Haroldo Lima seria reeleito pelo povo baiano por quatro mandados pela legenda do PCdoB. Além da sua qualidade de tribuno, destacou-se atuando em importantes comissões da Câmara dos Deputados. Foi vice-líder do PMDB e líder da bancada comunista, inclusive na Constituinte, além de integrar as comissões de Sistematização e de Redação, e liderou o bloco que unia o PCdoB e o Partido Socialista Brasileiro (PSB).

Em 2005, foi indicado pelo presidente da República Luiz Inácio Lula da Silva para o cargo de diretor-geral da Agência Nacional do Petróleo, Gás Natural e Biocombustíveis (ANP). Sua participação no processo de descobrimento do pré-sal e sistematização da sua exploração – como o regime de partilha – foi fundamental. A partir da ANP foi possível contribuir com o fortalecimento da Petrobras como importante instrumento para a soberania nacional e o desenvolvimento econômico e social do país. Participou também do desenvolvimento da política de etanol e biodiesel, para ele um importante patrimônio tecnológico nacional.

No campo das ideias, da luta teórica, Haroldo Lima foi também um importante protagonista, conforme mostra sua vasta produção de artigos e ensaios na imprensa partidária, em conferências, entrevistas e palestras. Foi professor da Escola Nacional João Amazonas, do PCdoB, contribuindo para a formação de novas gerações de comunistas.

Outra marca destacada é a sua atuação como construtor do PCdoB, cujo exemplo mais destacado é o estado da Bahia, com um Partido forte. Viajava por todo país, colaborando para a organização e o fortalecimento do PCdoB. Como deputado, Haroldo Lima, além da sua rica atuação no parlamento, fez de seus mandatos canais de expressão do povo e da luta dos trabalhadores e contribuía para disseminar o Programa do Partido.

Haroldo Lima foi também engenheiro e chefe da divisão de operações e manutenção da Companhia de Eletricidade da Bahia (Coelba).
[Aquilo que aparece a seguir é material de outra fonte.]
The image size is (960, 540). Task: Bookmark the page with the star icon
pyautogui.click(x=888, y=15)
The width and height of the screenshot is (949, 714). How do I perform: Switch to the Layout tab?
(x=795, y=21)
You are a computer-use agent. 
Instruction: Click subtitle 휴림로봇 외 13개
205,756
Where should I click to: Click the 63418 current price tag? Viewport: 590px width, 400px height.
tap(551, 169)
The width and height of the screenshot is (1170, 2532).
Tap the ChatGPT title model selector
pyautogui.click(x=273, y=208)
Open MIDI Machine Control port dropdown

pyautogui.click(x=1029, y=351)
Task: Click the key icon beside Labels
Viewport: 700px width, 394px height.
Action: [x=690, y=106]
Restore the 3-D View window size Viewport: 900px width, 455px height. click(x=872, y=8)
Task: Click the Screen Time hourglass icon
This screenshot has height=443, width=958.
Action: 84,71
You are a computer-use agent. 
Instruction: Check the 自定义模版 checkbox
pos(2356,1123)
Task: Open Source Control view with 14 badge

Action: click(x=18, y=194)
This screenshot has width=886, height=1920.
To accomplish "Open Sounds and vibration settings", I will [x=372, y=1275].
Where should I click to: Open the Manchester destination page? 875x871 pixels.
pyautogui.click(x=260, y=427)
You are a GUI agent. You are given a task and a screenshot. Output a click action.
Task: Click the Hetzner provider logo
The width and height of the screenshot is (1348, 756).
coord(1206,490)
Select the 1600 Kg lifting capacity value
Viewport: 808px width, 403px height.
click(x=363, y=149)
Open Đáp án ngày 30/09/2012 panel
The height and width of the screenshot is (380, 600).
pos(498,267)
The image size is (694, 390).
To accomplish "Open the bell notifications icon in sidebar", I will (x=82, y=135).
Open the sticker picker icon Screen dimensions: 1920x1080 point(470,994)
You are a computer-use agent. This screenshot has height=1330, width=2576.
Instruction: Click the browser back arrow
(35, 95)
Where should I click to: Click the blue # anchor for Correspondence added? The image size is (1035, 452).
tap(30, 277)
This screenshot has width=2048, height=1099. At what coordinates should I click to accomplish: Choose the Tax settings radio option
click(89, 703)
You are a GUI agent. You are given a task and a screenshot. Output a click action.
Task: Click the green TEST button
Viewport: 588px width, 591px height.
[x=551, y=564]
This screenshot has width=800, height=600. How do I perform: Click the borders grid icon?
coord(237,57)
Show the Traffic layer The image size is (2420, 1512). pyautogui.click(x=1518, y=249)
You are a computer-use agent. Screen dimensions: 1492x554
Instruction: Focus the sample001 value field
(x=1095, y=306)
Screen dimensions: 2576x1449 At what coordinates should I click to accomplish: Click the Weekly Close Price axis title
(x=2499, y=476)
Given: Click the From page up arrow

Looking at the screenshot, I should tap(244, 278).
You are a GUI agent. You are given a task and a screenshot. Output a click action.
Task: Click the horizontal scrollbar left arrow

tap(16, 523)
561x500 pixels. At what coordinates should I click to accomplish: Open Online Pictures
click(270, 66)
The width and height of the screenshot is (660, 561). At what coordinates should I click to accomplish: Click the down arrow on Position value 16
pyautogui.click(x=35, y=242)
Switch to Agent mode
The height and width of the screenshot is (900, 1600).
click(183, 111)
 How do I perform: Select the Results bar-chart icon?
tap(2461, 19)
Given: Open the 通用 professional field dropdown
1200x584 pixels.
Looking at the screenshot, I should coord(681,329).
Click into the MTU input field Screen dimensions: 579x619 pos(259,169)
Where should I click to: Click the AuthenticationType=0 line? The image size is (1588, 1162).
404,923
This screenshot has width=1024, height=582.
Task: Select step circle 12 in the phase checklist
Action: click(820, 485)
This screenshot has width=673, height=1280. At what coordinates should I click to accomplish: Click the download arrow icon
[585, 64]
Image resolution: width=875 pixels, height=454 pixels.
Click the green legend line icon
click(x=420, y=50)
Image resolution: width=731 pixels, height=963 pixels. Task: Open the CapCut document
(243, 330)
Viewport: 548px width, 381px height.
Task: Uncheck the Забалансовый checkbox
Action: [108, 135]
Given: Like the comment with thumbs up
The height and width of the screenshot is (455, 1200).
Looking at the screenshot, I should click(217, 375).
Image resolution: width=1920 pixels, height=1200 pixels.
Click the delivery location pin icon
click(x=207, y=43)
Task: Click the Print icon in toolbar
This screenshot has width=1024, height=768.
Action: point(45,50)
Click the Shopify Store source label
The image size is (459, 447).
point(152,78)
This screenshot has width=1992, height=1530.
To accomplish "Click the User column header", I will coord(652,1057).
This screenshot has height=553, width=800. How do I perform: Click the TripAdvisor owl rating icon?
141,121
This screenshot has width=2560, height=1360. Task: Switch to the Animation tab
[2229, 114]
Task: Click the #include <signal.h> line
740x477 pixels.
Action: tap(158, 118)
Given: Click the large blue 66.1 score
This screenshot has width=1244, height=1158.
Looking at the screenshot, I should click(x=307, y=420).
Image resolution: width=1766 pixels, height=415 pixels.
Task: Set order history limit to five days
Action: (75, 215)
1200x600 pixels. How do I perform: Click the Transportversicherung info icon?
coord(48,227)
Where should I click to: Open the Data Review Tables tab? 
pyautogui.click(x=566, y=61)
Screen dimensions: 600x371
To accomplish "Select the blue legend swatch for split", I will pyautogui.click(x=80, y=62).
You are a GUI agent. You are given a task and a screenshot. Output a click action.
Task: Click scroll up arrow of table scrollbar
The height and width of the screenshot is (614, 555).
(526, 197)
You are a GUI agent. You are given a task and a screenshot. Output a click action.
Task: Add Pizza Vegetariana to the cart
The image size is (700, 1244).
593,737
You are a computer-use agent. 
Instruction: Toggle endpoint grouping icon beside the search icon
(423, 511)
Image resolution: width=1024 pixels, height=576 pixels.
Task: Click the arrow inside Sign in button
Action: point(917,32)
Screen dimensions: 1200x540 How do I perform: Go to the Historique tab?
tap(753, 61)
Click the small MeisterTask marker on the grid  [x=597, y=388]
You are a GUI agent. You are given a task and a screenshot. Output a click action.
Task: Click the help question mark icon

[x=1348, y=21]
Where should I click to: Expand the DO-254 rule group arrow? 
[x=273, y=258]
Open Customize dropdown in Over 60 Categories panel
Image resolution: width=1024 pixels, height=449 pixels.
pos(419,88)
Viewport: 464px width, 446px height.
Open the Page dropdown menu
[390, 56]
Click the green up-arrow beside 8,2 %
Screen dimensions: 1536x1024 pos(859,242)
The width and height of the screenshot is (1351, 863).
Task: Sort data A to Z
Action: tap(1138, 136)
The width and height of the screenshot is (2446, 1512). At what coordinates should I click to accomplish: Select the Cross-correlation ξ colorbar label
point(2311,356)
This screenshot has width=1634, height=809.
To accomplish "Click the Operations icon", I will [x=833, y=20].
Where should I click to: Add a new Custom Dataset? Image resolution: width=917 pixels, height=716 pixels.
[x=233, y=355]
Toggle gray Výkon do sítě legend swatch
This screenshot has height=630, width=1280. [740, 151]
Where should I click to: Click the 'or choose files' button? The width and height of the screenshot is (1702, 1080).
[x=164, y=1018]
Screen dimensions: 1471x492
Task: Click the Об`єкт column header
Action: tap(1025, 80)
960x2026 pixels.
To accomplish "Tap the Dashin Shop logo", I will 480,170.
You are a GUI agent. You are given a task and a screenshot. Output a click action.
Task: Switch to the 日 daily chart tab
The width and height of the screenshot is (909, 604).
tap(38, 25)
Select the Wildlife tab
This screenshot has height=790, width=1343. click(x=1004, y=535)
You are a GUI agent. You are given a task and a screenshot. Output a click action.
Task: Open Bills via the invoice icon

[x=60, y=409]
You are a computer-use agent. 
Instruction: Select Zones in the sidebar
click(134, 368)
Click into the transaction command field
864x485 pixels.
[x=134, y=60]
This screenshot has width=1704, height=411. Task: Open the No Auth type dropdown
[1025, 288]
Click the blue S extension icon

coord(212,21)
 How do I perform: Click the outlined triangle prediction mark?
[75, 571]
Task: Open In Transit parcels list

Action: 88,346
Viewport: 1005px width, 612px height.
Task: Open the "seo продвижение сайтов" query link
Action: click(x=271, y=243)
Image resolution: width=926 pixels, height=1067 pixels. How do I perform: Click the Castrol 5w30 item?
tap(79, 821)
Publicou os trabalhos Contribuição ao Estudo Científico da Sociedade Brasileira (1970), Itinerário (1979), Questões sobre a Constituinte (1980), Itinerário de Lutas do PC do Brasil (1980), História da Ação Popular – da JUC ao PCdoB (1984) – em parceria com Aldo Arantes –, Sem Meias Palavras (2002) e Petróleo no Brasil – A Situação, o Modelo e a Política Atual (2008).